─── GIVEN ENTRIES

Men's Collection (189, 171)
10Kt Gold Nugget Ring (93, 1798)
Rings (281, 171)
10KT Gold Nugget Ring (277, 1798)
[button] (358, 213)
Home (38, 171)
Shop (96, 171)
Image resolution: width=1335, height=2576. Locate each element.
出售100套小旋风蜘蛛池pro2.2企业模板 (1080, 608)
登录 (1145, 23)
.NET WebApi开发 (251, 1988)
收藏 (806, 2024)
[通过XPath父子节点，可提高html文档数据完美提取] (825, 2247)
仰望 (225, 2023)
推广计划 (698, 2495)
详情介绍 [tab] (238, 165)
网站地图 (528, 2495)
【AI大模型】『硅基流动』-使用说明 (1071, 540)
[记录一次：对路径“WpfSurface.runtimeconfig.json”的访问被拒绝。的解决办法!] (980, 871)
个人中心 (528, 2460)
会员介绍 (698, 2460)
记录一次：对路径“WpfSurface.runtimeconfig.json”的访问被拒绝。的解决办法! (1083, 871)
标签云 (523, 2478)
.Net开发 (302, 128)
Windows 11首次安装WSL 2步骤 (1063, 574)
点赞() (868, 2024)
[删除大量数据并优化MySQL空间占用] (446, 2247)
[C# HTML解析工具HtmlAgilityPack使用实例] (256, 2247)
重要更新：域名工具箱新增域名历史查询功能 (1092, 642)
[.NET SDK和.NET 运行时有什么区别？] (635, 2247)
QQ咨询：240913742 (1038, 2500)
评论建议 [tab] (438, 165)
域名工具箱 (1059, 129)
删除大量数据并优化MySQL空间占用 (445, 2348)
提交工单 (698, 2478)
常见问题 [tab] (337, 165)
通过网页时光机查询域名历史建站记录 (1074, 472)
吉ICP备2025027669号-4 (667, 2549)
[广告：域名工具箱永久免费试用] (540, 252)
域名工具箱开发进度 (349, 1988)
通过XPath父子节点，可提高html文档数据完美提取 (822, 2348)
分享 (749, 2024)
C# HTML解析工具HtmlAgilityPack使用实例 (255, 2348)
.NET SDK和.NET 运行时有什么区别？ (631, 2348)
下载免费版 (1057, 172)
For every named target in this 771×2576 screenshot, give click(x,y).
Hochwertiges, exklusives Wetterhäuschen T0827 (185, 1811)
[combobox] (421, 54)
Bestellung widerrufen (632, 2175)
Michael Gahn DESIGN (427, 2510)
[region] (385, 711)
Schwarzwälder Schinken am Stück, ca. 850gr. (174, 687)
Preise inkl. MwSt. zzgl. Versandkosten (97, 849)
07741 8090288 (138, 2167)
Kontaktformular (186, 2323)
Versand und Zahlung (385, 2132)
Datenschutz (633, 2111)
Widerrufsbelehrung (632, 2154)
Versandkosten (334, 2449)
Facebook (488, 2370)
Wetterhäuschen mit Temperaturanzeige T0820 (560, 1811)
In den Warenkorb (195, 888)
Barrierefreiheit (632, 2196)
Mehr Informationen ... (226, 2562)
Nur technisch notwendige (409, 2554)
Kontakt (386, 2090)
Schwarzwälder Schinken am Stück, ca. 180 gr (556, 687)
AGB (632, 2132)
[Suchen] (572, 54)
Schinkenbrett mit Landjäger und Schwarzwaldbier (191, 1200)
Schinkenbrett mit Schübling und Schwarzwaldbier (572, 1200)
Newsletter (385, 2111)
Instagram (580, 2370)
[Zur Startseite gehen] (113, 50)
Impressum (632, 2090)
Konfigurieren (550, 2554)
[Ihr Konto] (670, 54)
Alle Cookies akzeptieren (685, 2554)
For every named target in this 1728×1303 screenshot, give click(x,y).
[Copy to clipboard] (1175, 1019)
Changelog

──────

In the entries above, please find the line with "[C# HTML解析工具HtmlAgilityPack使用实例] (256, 2247)" and the line with "Preise inkl. MwSt.", then write out exactly those two lines and every line between them, and nothing more.

OUTPUT FOR THIS EXERCISE:
[C# HTML解析工具HtmlAgilityPack使用实例] (256, 2247)
重要更新：域名工具箱新增域名历史查询功能 (1092, 642)
[.NET SDK和.NET 运行时有什么区别？] (635, 2247)
QQ咨询：240913742 (1038, 2500)
评论建议 [tab] (438, 165)
域名工具箱 (1059, 129)
删除大量数据并优化MySQL空间占用 (445, 2348)
提交工单 (698, 2478)
常见问题 [tab] (337, 165)
通过网页时光机查询域名历史建站记录 (1074, 472)
吉ICP备2025027669号-4 (667, 2549)
[广告：域名工具箱永久免费试用] (540, 252)
域名工具箱开发进度 (349, 1988)
通过XPath父子节点，可提高html文档数据完美提取 (822, 2348)
分享 (749, 2024)
C# HTML解析工具HtmlAgilityPack使用实例 (255, 2348)
.NET SDK和.NET 运行时有什么区别？ (631, 2348)
下载免费版 (1057, 172)
For every named target in this 771×2576 screenshot, give click(x,y).
Hochwertiges, exklusives Wetterhäuschen T0827 (185, 1811)
[combobox] (421, 54)
Bestellung widerrufen (632, 2175)
Michael Gahn DESIGN (427, 2510)
[region] (385, 711)
Schwarzwälder Schinken am Stück, ca. 850gr. (174, 687)
Preise inkl. MwSt. zzgl. Versandkosten (97, 849)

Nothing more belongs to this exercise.